▶ _What is required_: Begin with the line holding "Click the Binance logo", then print every line after it through the end of the data, exactly and with nothing added.

▶ _Data extracts_:

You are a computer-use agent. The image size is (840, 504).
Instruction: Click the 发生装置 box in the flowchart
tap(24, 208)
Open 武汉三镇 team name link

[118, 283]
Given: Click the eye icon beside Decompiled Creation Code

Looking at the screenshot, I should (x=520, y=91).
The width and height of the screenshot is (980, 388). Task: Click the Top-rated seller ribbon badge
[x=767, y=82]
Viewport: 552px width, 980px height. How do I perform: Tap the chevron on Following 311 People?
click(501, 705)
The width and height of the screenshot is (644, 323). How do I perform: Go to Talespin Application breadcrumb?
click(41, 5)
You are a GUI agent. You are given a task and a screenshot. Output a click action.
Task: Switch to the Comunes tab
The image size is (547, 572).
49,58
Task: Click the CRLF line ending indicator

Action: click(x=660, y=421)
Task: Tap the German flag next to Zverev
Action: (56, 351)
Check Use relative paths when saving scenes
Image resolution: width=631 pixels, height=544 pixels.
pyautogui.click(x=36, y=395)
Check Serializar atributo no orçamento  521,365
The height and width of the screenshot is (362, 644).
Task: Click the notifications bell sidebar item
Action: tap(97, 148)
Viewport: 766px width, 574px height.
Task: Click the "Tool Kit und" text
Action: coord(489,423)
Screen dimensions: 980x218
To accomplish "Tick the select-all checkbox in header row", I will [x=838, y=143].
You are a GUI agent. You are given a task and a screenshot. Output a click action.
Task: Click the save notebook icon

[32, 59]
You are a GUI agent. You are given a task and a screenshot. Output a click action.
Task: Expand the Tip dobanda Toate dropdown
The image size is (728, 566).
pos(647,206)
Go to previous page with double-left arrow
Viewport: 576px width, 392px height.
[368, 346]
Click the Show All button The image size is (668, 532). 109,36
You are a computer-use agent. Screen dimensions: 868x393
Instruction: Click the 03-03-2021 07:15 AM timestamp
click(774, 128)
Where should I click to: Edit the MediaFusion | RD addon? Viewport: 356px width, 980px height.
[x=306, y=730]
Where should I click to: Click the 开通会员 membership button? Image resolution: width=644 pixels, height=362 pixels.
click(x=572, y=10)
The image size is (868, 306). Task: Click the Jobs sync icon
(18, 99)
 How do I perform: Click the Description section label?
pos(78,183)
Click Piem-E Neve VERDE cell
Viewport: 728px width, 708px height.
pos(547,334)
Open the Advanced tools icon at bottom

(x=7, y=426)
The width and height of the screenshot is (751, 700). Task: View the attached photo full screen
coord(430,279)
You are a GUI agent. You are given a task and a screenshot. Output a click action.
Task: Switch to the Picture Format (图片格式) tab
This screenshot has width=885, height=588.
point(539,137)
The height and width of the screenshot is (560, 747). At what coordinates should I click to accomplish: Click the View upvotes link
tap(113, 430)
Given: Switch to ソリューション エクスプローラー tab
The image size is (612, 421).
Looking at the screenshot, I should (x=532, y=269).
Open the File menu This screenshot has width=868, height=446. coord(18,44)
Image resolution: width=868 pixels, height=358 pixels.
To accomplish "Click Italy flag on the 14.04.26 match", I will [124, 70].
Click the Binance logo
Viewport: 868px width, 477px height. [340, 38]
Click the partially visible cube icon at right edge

▶ _Solution to this exercise_:
Click the Binance logo
Viewport: 868px width, 477px height. [340, 38]
Click the partially visible cube icon at right edge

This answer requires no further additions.